+++ DATA TO PROCESS
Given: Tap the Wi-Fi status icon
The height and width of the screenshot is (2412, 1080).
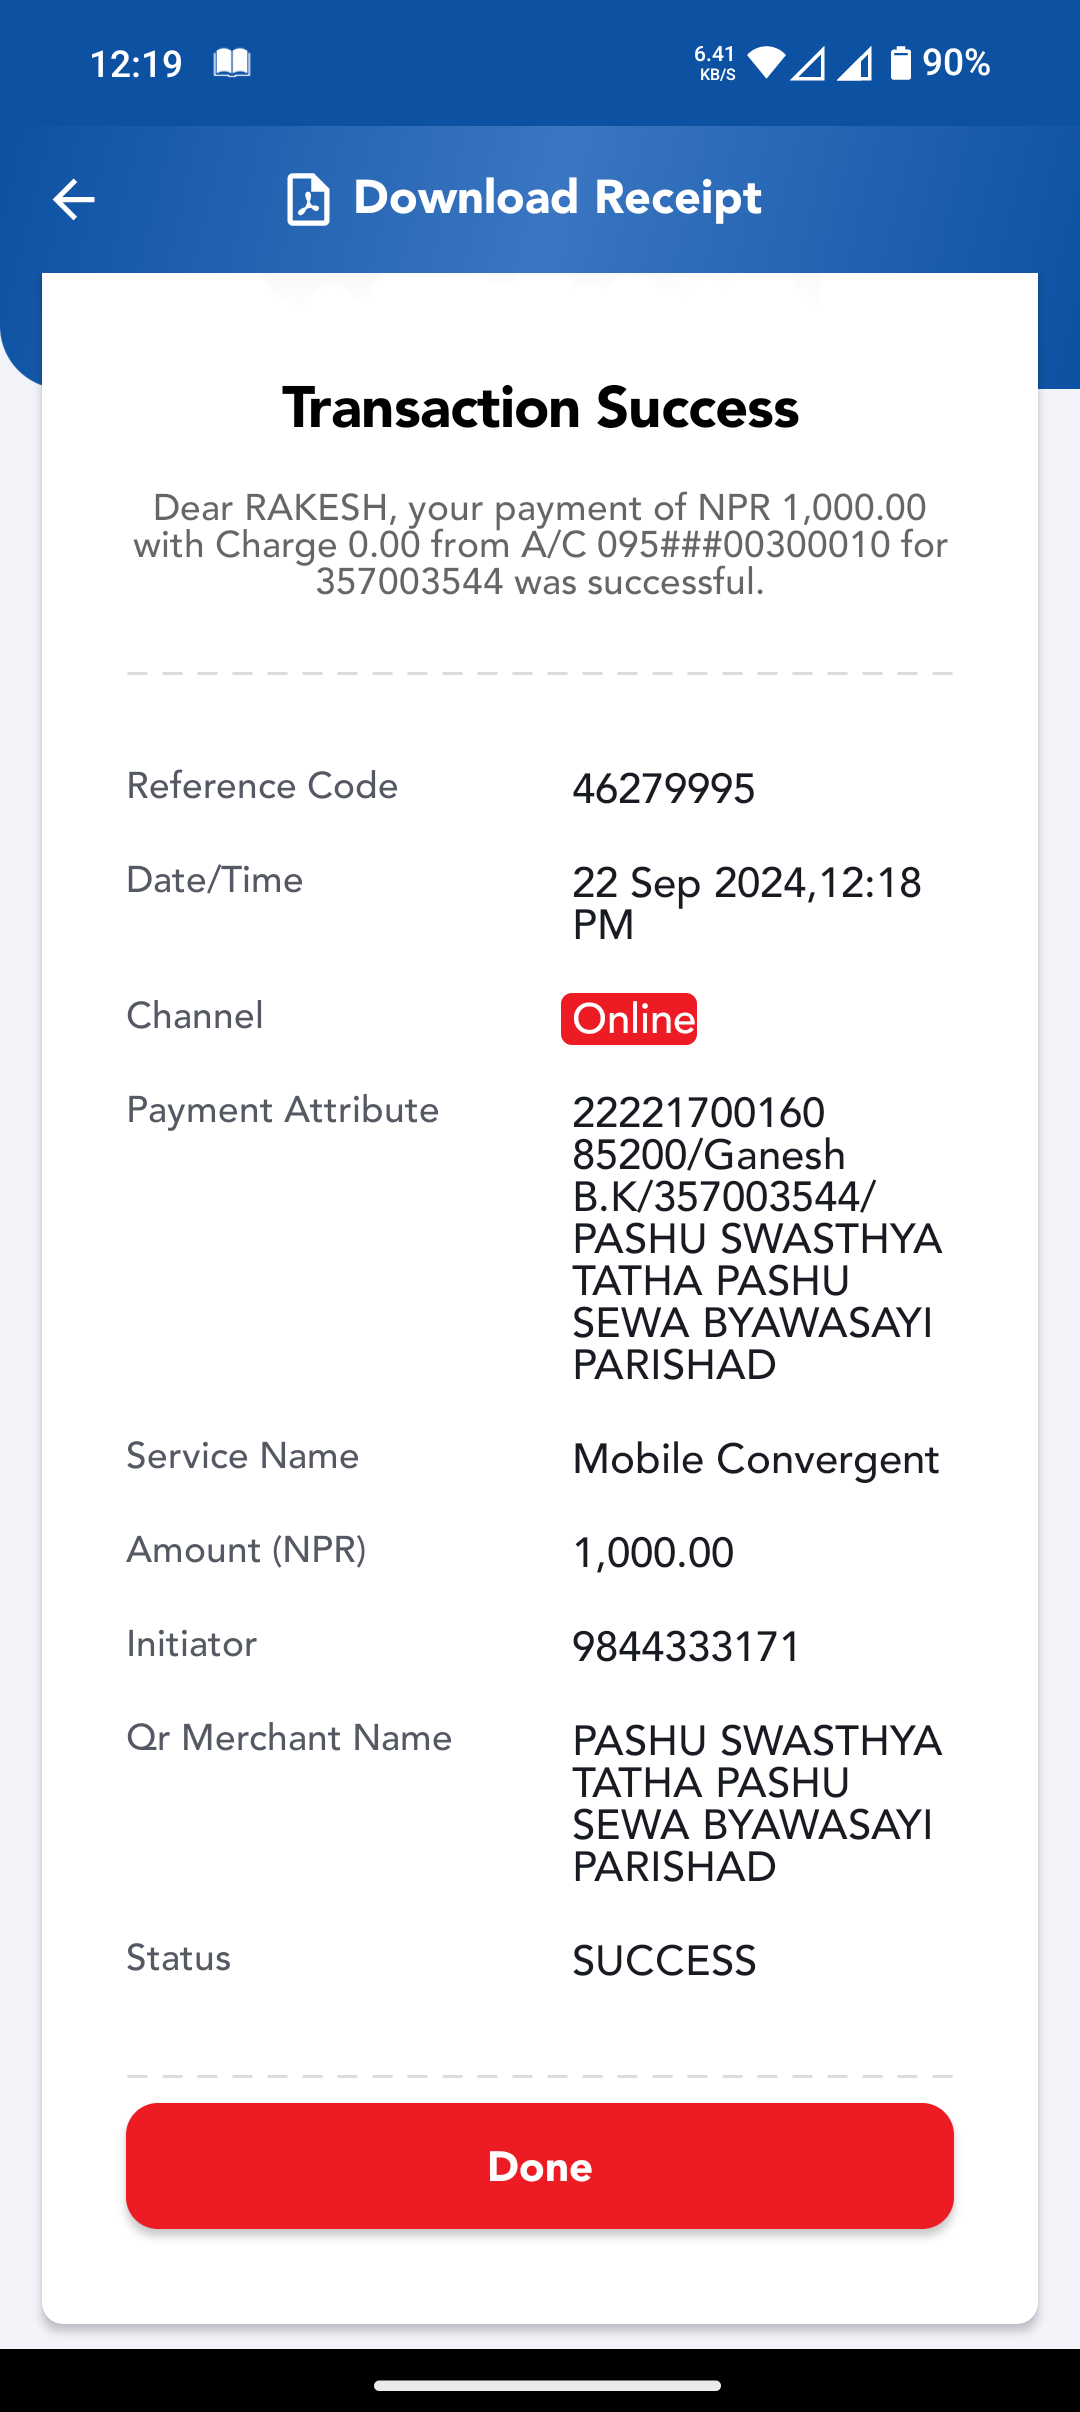Looking at the screenshot, I should 766,63.
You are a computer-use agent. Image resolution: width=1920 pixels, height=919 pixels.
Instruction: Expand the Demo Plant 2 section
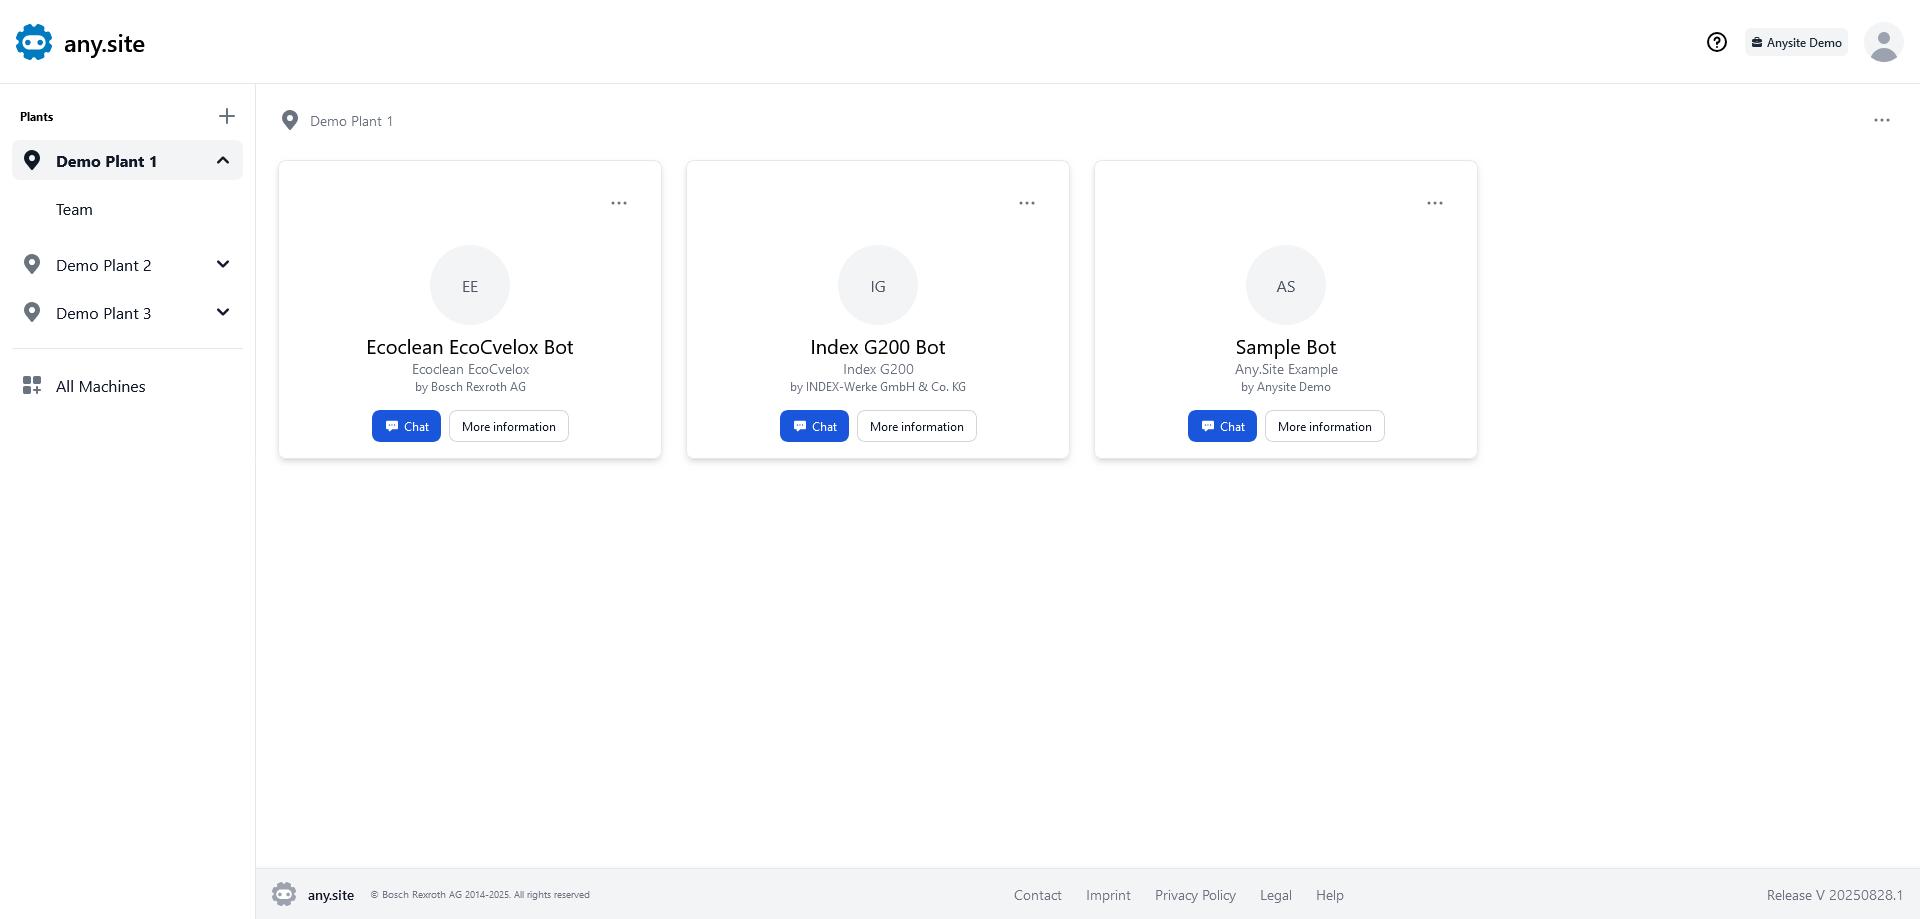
++++++
* _EXERCISE BRIEF_
Retype the material above exactly, images excluded.

* _WRITTEN SOLUTION_
Given: Tap the Wi-Fi status icon
The height and width of the screenshot is (2412, 1080).
Looking at the screenshot, I should 766,63.
You are a computer-use agent. Image resolution: width=1920 pixels, height=919 pixels.
Instruction: Expand the Demo Plant 2 section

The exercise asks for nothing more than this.